I have read too many farm picture books in recent years. Pages full of happy wandering chickens, kittens under tractors, and smacking sheep. Even during the hours of reading and browsing in the squeaky colorful idylls, the discrepancy to YouTube videos like 'mass animal farming and its consequences' or 'calves being brutally separated from their mothers, click here' accompanied me as a stale aftertaste.

I believe, if you were to take a trip with kindergarten children to a normal fattening farm somewhere in Europe, you would probably have many little vegetarians afterwards. Of course, there are the small farms, the organic farmers, the chickens in the yard. But even there, the reality does not correspond to the standard of the picture books: more technology, more animals, more monoculture.


Georgia

is a single

picture book.


Our children trace the animal figures with their fingers and then look out the window - and see no difference. There are so many self-sufficient people here who keep cows, chickens, and pigs in their gardens. Cats roam around the entrances to houses, dogs guard the property. It's fun to discover all the animals. It makes many car rides easier. You could think that time stood still here in the 50s.

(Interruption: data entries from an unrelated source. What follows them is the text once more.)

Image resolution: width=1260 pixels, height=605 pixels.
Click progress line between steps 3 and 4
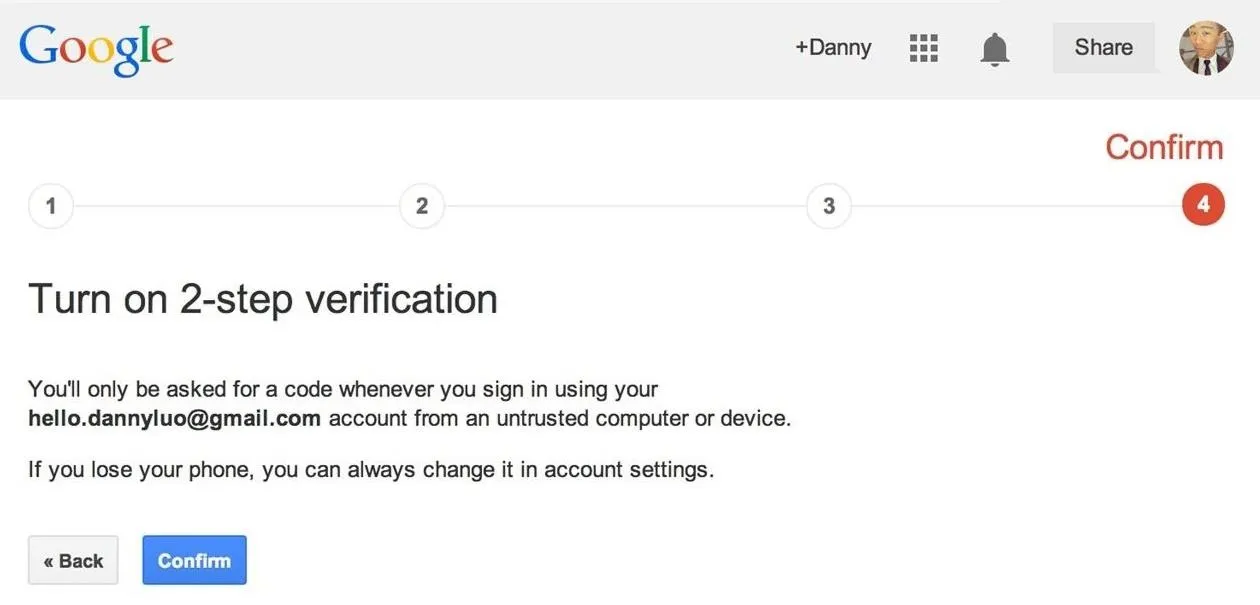1016,206
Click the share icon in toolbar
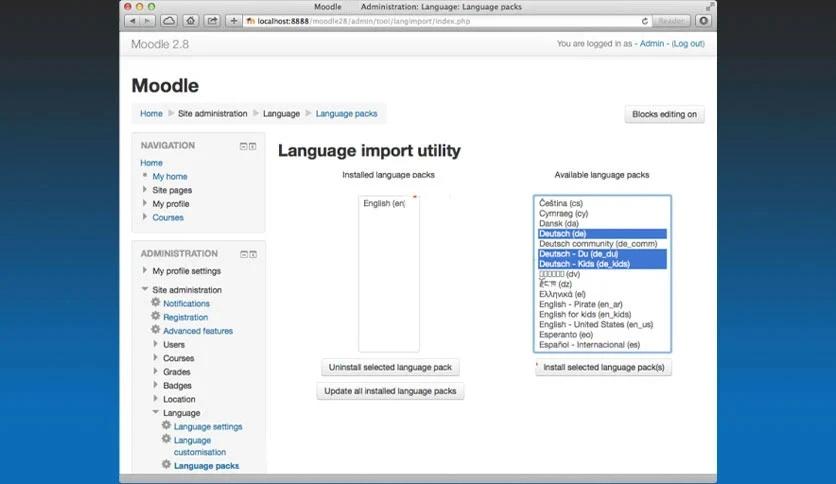Image resolution: width=836 pixels, height=484 pixels. pyautogui.click(x=212, y=21)
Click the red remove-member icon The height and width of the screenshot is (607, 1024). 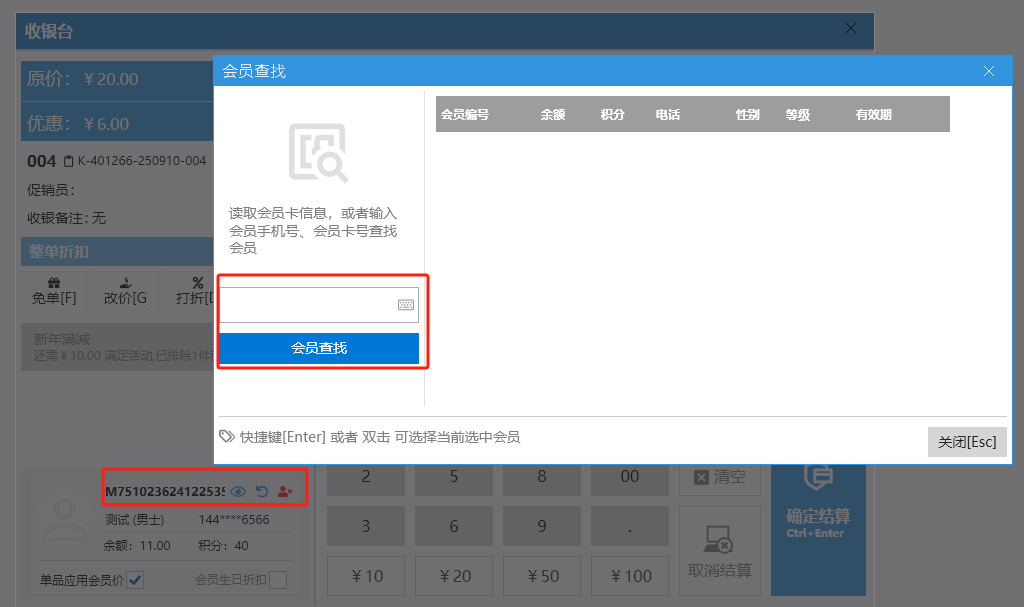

Unfortunately, not the entire backdrop corresponds to our farm book. I have never seen an alcoholic in a children's book. But here, yes. We are told that over 50 percent of men are addicted to booze. You can also just go to the village square and count the red noses, then you will also come to the percentage. Apparently, women do not drink excessively for cultural reasons. Or they do it secretly. At least that has one advantage for the female sex, this division of roles.


In a picture book idyll, financial concerns also have no place. Migration, suppression of minorities, and anyway - everyone smiles and is satisfied with their place in the world. That is not the case here. We still don't understand Georgian at all, we don't know the culture - but sometimes you can feel dissatisfaction and injustice like dust in the nose.


There are many stray dogs on the street. Our oldest calls them the 'free dogs'. We have been here for a few days now and already know the individual dogs in the village, know where they usually lie and with whom they have disputes. Sometimes one or the other follows us up to the front door in the hope of alms. However, if they are fed by tourists, they argue loudly among themselves for the loot, and as a human, you would not want to stand in the middle of it. Otherwise, they have been harmless so far and act as if they don't care about humans and cars.

And so we enjoy a bit of idyll - kittens in the basement, surrounded by smacking cows and free dogs, and we are glad that we don't have to get up early in the morning to milk them.


And while we consciously live in this strange world, others try to escape it. The two teenage boys who came from the big city to spend their summer vacation with their grandmother in the countryside are obviously not interested in farm idyll. When we need to use the toilet, we pass by a constantly flickering screen on which shooting is happening, American teenagers are betting, and Minecraft characters are negotiating. They want to escape the unreal idyll and hide in a virtual world - which is just as deceptive as the real one.